Our study will advance current research and practice regarding evidence-based treatment for inmates with CODs and associated research methodologies. We will adapt two interventions, DDMI and IGT, for justice-involved adults with CODs. Our project is grounded in evidence-based conceptual and treatment processes and will have the potential to improve substance use, psychiatric, arrest, and routine outpatient treatment uptake outcomes among an underserved and high-risk population. This type of research is needed to address the increasing rates of persons with CODs in jail populations and associated treatment failure. Second, the development and implementation of RCT methodologies is needed within and across jail and community settings to demonstrate the feasibility, acceptability, and effectiveness of adapting treatments and conducting RCTs with this population. Accordingly, this study may influence the progression of subsequent CODs and jail research and encourage others to adopt similar rigorous and system-bridging approaches.

Limitations

Our study has several limitations in the design and implementation. Although court orders can be successful in increasing treatment participation among adults with CODs, substance use disorders (SUDs), and SMIs [67,68,69], we do not propose any judicial oversight. This decision is in line with the preferences of our community partners and other ongoing studies [70] and has proven to be successful in retaining participants. Given our focus on one jail, the generalizability of our findings may be limited; however, generalizability of our findings can be examined in a future full-scale RCT. Allowing access to TAU in both experimental conditions also presents several potential limitations. As much as possible, our community agencies will have different clinicians deliver the DDMI-IGT and usual care services to experimental and control participants; however, DDMI-IGT and usual care will be provided in the same agencies, which may result in treatment contamination. Fidelity assessments will allow us to monitor DDMI-IGT treatment integrity and to address this potential contamination. It also is likely that, across both experimental conditions, inmates will receive different types and intensities of usual care services, resulting in treatment heterogeneity.
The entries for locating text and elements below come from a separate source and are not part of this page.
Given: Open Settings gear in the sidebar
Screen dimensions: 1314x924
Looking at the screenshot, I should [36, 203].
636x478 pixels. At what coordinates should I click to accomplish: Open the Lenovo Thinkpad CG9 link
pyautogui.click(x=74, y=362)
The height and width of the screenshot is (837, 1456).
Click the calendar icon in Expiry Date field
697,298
This will not affect study interpretability, however, because service intensity will be titrated to individual client needs, consistent with the RNR framework [39]. If our DDMI-IGT continuum increases the amount or duration of usual care service uptake, the extent to which improvements in outcomes can be “explained” by amount or duration of usual care services could be explored by statistically controlling for these services and comparing the treatment conditions, e.g., through analysis of covariance (ANCOVA) models. Lastly, given that our study is focused on the preliminary treatment adaptations and feasibility, we have not focused on differential effects of DDMI and IGT within our treatment continuum.

Trial status

Participant recruitment for the RCT is ongoing.